» **EXERCISE PROMPT**:
Go to the line below that contains "Uncheck the Resource Count column". From there to the end of the records, reproduce each line exactly, except the pictures.

START DATA EXTRACT

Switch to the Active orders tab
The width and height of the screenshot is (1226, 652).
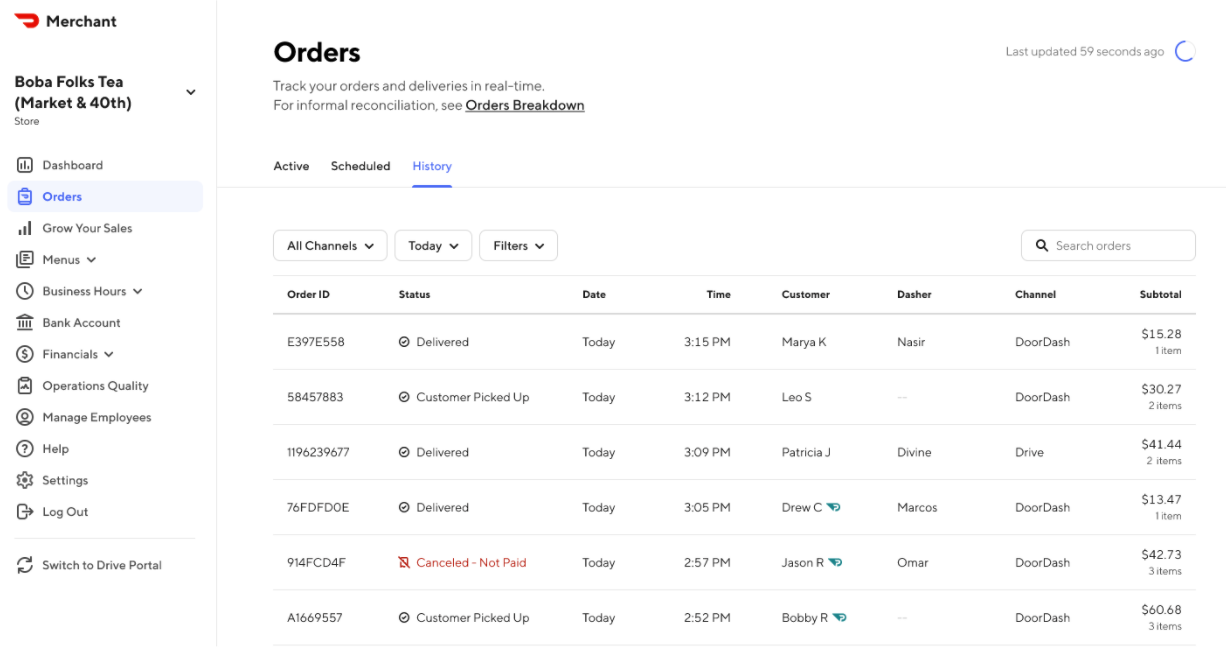291,166
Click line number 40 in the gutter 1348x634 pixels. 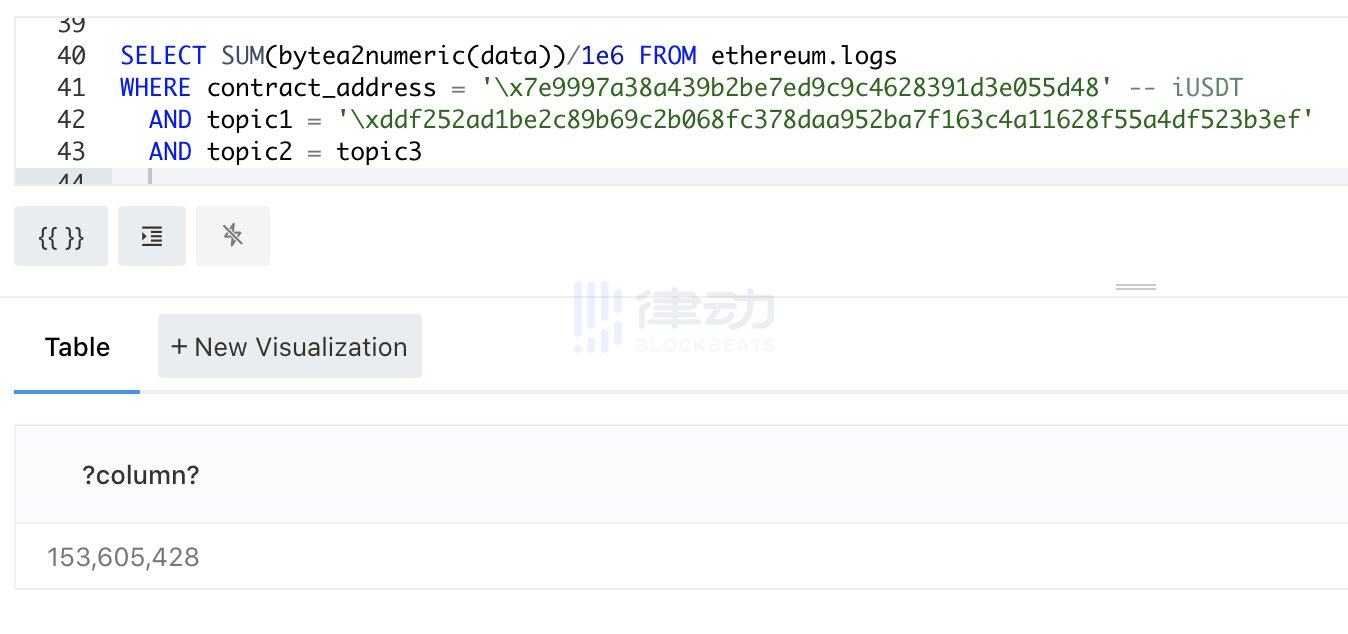71,55
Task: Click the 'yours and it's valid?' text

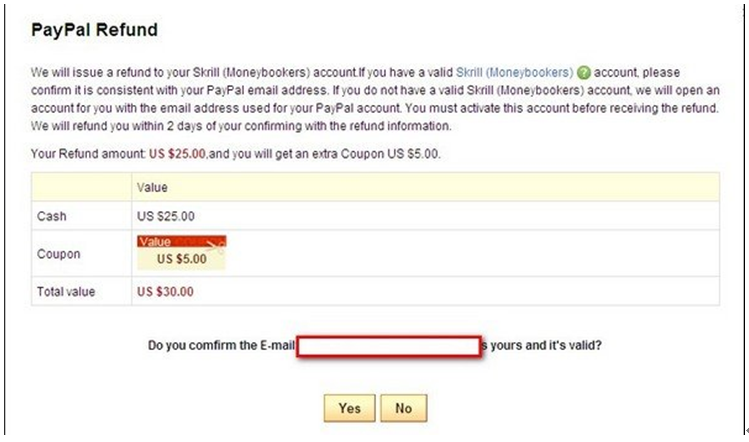Action: pyautogui.click(x=546, y=345)
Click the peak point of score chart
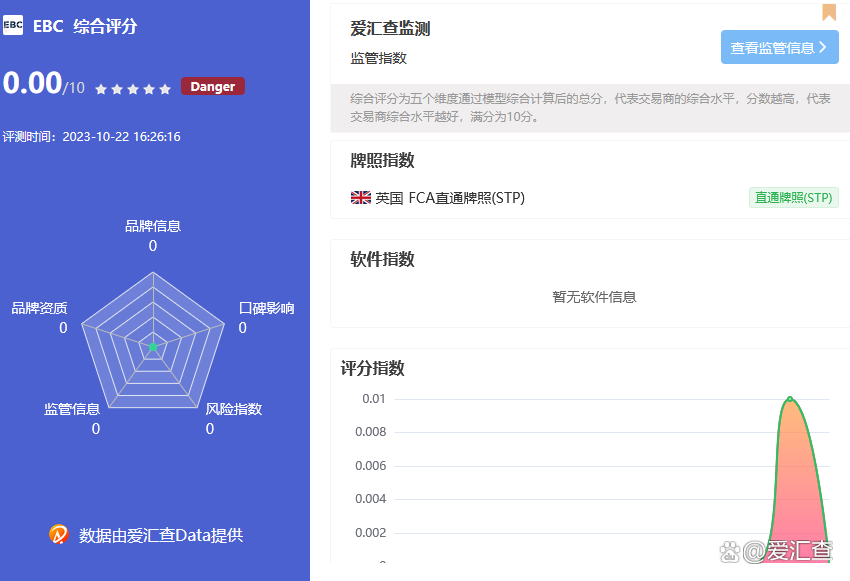The image size is (850, 581). [790, 398]
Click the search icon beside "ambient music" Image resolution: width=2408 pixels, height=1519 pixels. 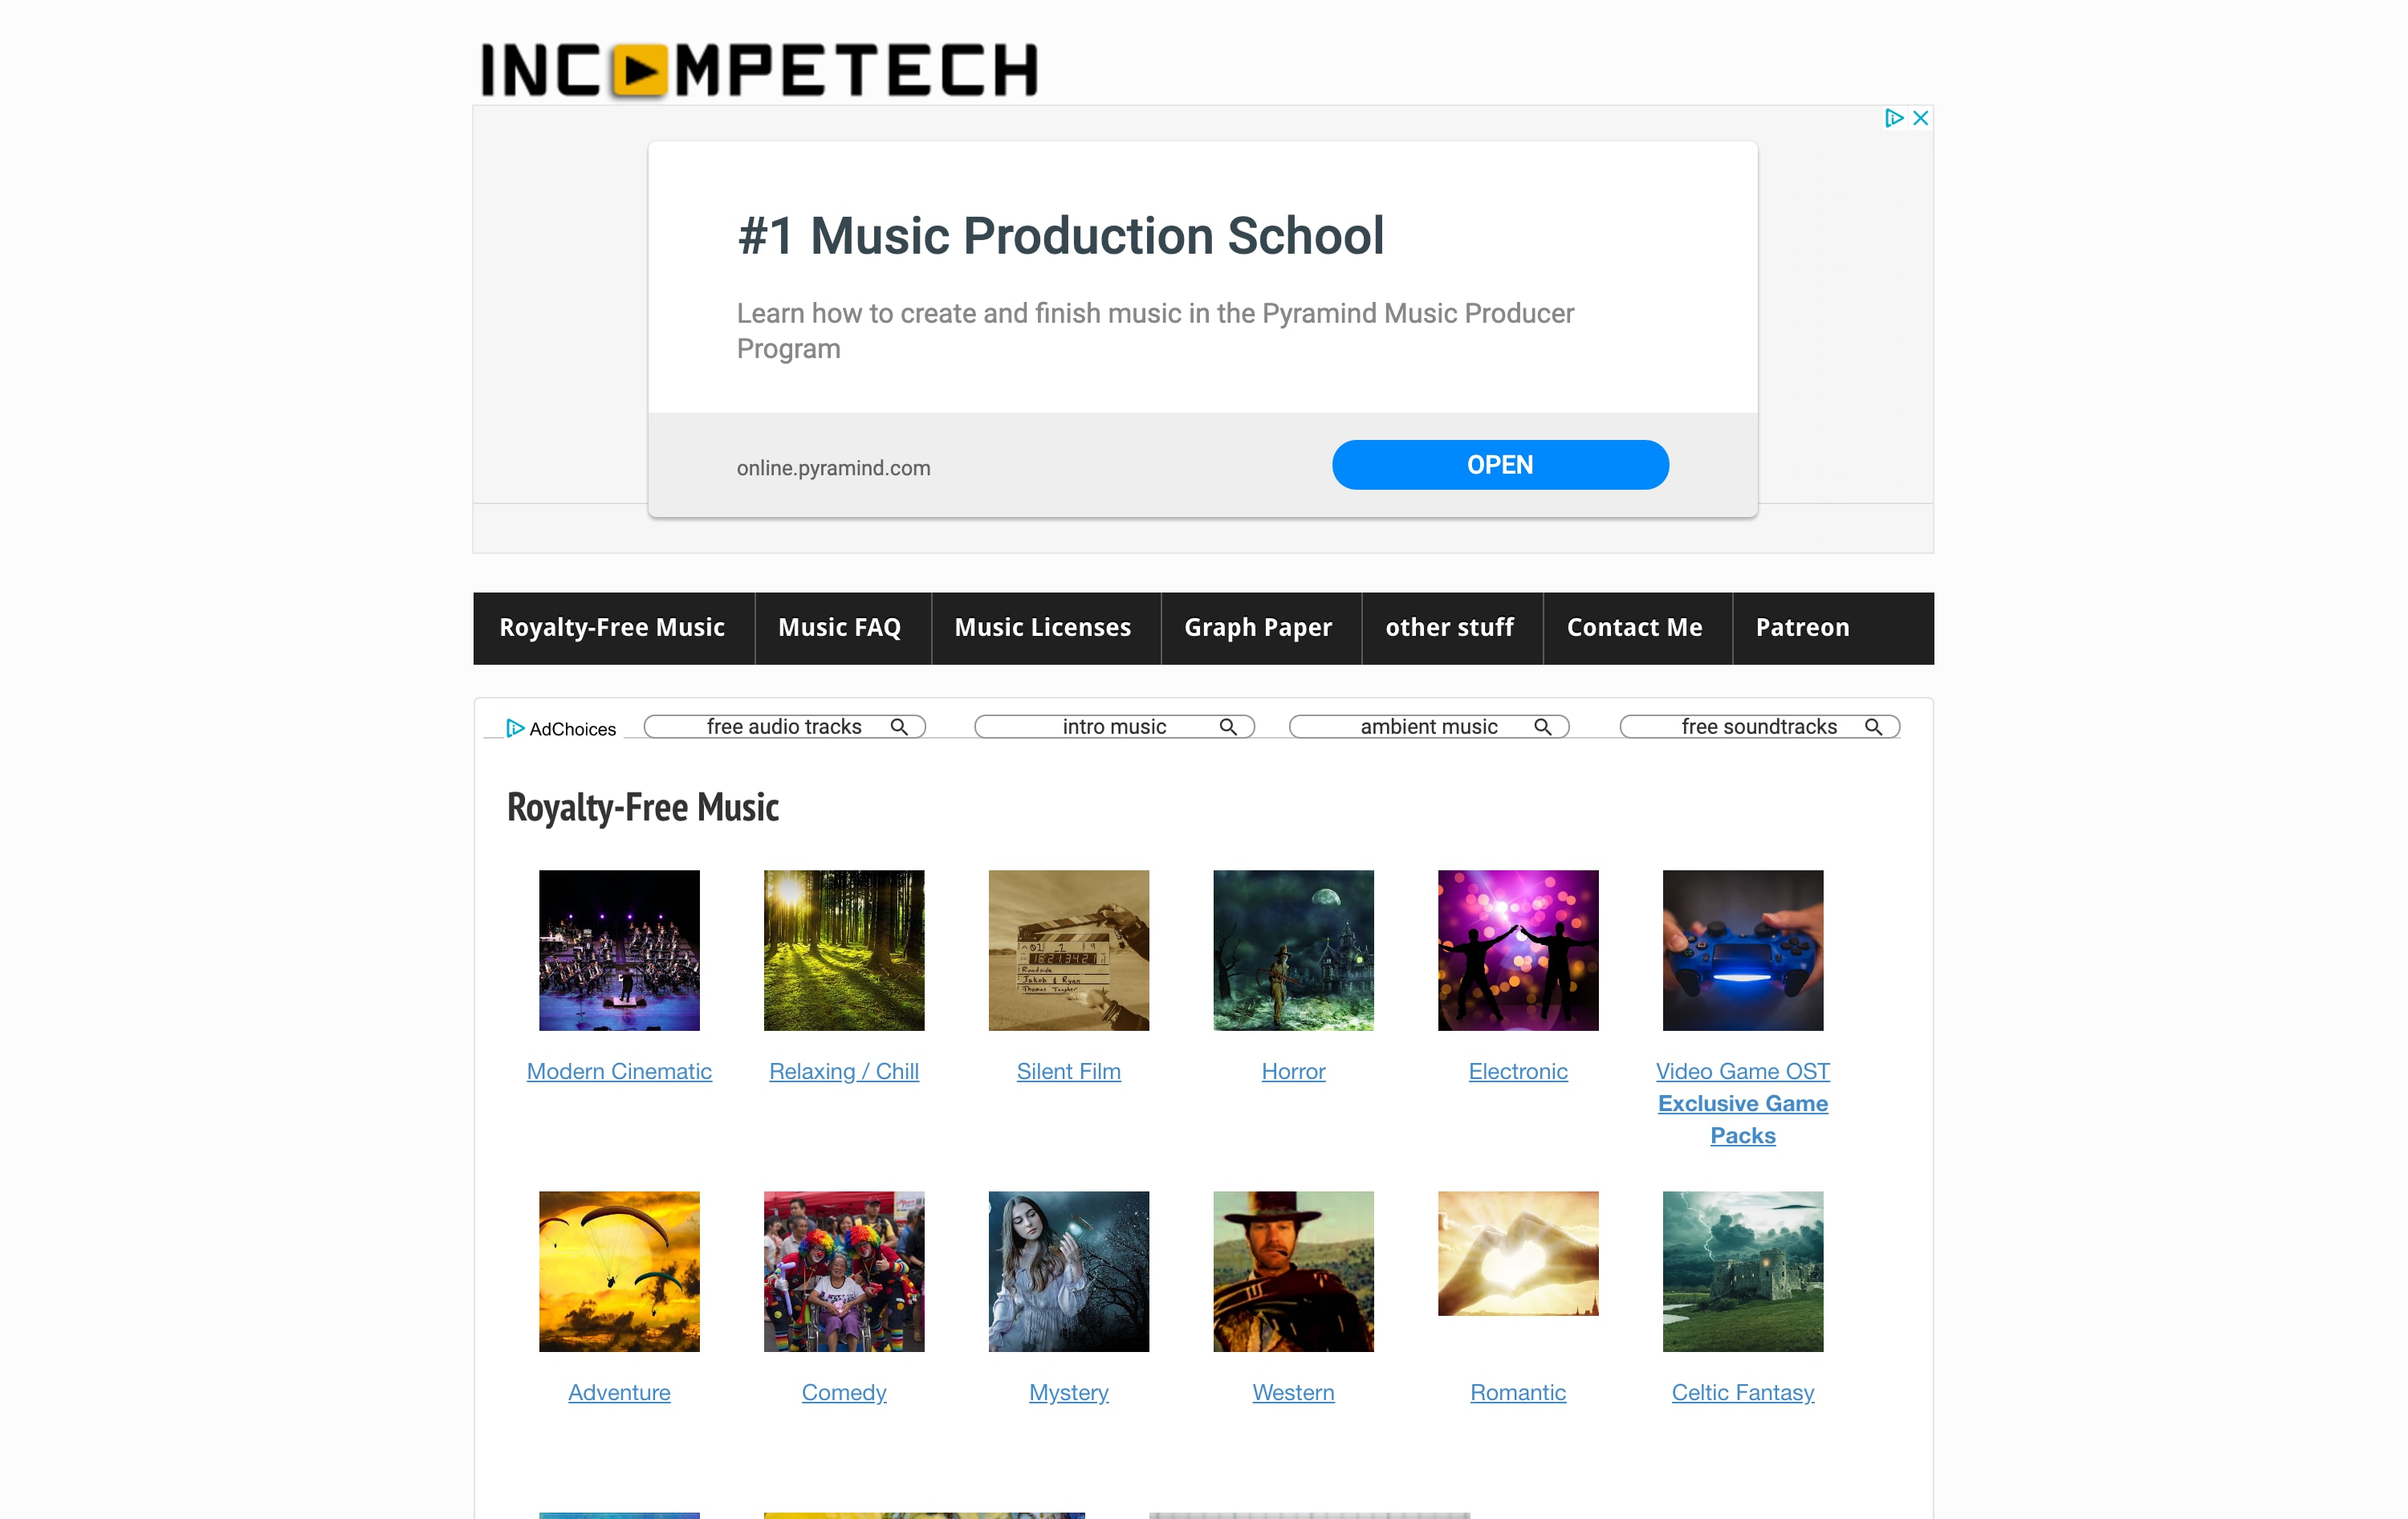[1543, 726]
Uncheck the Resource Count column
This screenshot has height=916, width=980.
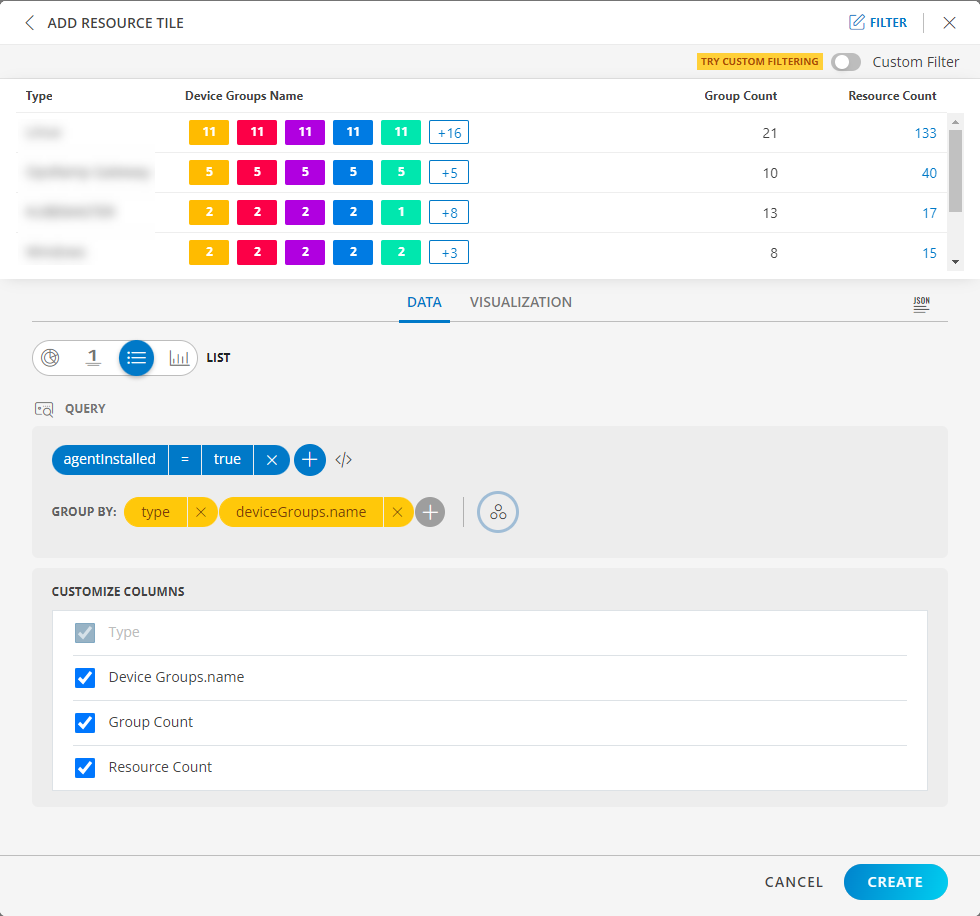[85, 767]
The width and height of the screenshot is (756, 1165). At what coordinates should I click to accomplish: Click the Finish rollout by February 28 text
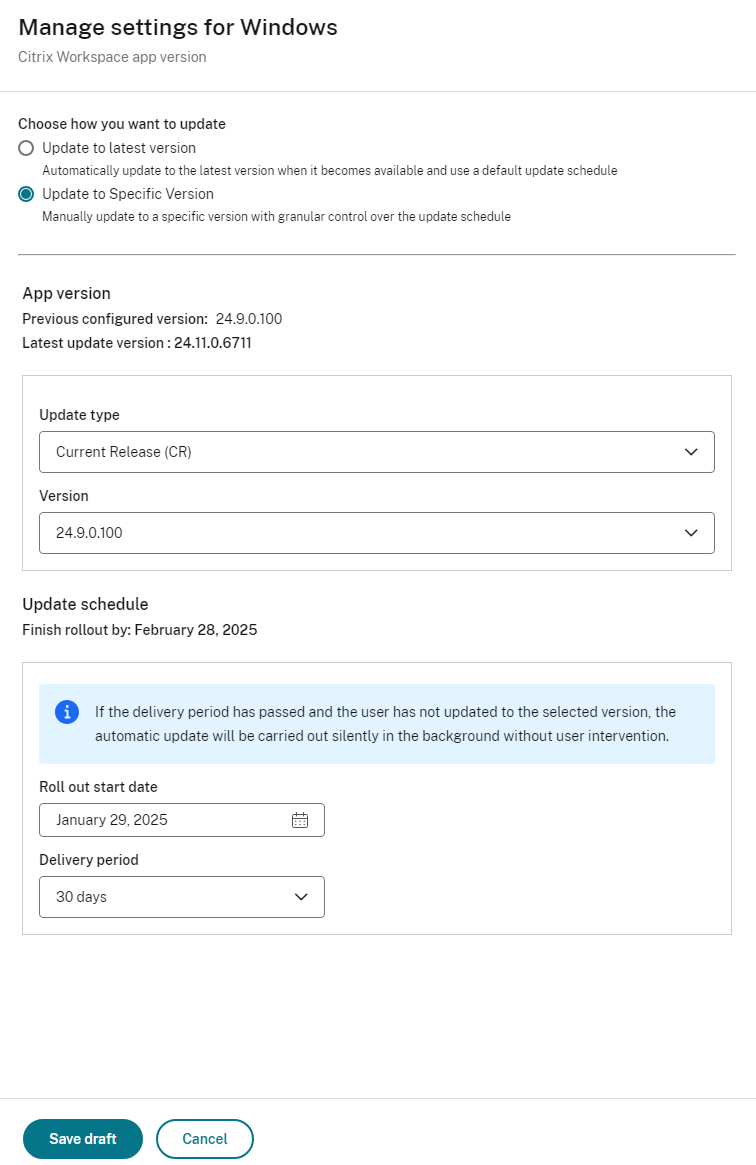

END DATA EXTRACT

» **ANSWER BOX**:
Uncheck the Resource Count column
This screenshot has height=916, width=980.
[85, 767]
The width and height of the screenshot is (756, 1165). At what coordinates should I click to accomplish: Click the Finish rollout by February 28 text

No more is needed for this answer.